Feeling SAD? Some thoughts on how to tackle the winter blues
Do you feel low on energy or grumpier than usual at this time of year? Do you find your sleeping patterns are all over the place? Do you feel as if your relationships are all wrong? Are you struggling to maintain a healthy diet or lifestyle balance? I am not an expert on Seasonal Affective Disorder, sometimes known as SAD or the winter blues, but I do have my own firsthand knowledge. Although a lot of people talk about winter blues, it’s not always easy to spot if you have SAD, let alone figure out what to do about it.
It can take a long time to realise or notice a pattern in your moods, especially if you think everyone is the same. I used to think that everyone felt as I did in winter – it was obvious wasn’t it? No sunshine? Less light? Of course everyone would be miserable.
One winter I joined a gym with a sunroom – a place with levels of UV light not high enough to tan you, but just high enough to make you feel as if it was summer. The following winter I went to South America for a few months and although it was cool in parts, the sun was bright and clear. Those were the first two winters of my life where I felt as I do in the spring and summer months: I had energy, I felt positive about myself and I felt in control of my life.
It was then that I realised that not everyone feels like I do when autumn arrives. Although I love the crisp air, the beautiful oranges and yellows of the leaves, the clear bright light, I am aware of a creeping sense of dread that the darker months are approaching. I should be happy because there are things around me that I find deeply beautiful, and I can get my favourite winter boots and hats and scarves out of storage, but instead I become tired, grumpy and a bit more emotional. I want to eat more and I start to feel less positive about myself. I find it hard to wake up in the mornings and I end up sleeping longer.
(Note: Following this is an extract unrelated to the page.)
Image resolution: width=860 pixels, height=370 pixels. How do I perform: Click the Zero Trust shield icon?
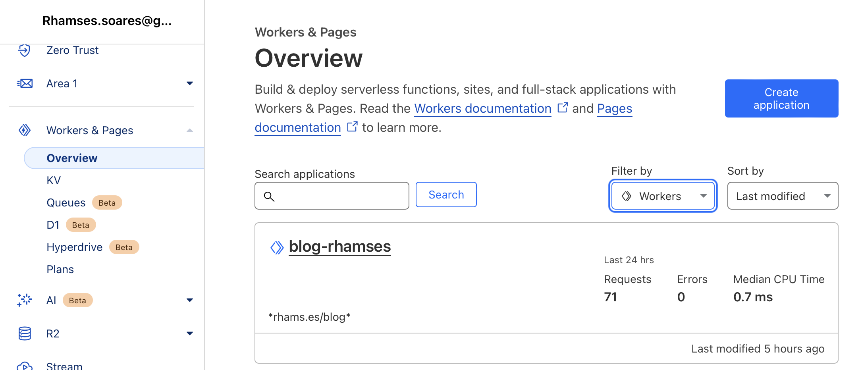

Now, when I notice these changes in my moods and personality, I realise it is time to implement my winter coping mechanisms. I know from speaking with friends that these can be different for each person, but I have listed below some of those that I know can help.
- SAD lamps work within days (if they are going to work for you) and can balance mood, sleeping patterns and energy levels. It is important to get a proper SAD lamp and not one of the many sunrise lamps that don’t necessarily have the same impact on the brain and the production of melatonin (responsible for the ‘jet-lag’ feelings).
- Being outside is essential, so get outside in daylight hours as often as you can, even if it’s raining, because if you look up at the sky even on a gloomy day, it is brighter than you might expect.
- Regular exercise is vital, again preferably outside, even when you don’t want to – it’ll make you feel so much better.
- Eating healthily and regularly ensures that your body is getting all the nutrients you need and isn’t suffering more than it needs to.
- Be kind to yourself and put the negativity into perspective. I put a lot of effort into being kind to myself during the darker months. I remind myself that any negative thoughts are just a figment of my poor sunlight-deprived brain and that they will disappear in spring, like mist in the sunshine.
If you, like me, struggle in winter, don’t be hard on yourself. Although you may not be able to change the way your brain is wired, there are many things you can do to help you not only get through winter, but to enjoy it too. You don’t have to suffer until spring. Only you know what’s right for you, but try out some of the tips above for a week or two and see if they make any difference. The important thing to remember, however, is that if they work, don’t stop! You’ll need to keep going with them until spring returns.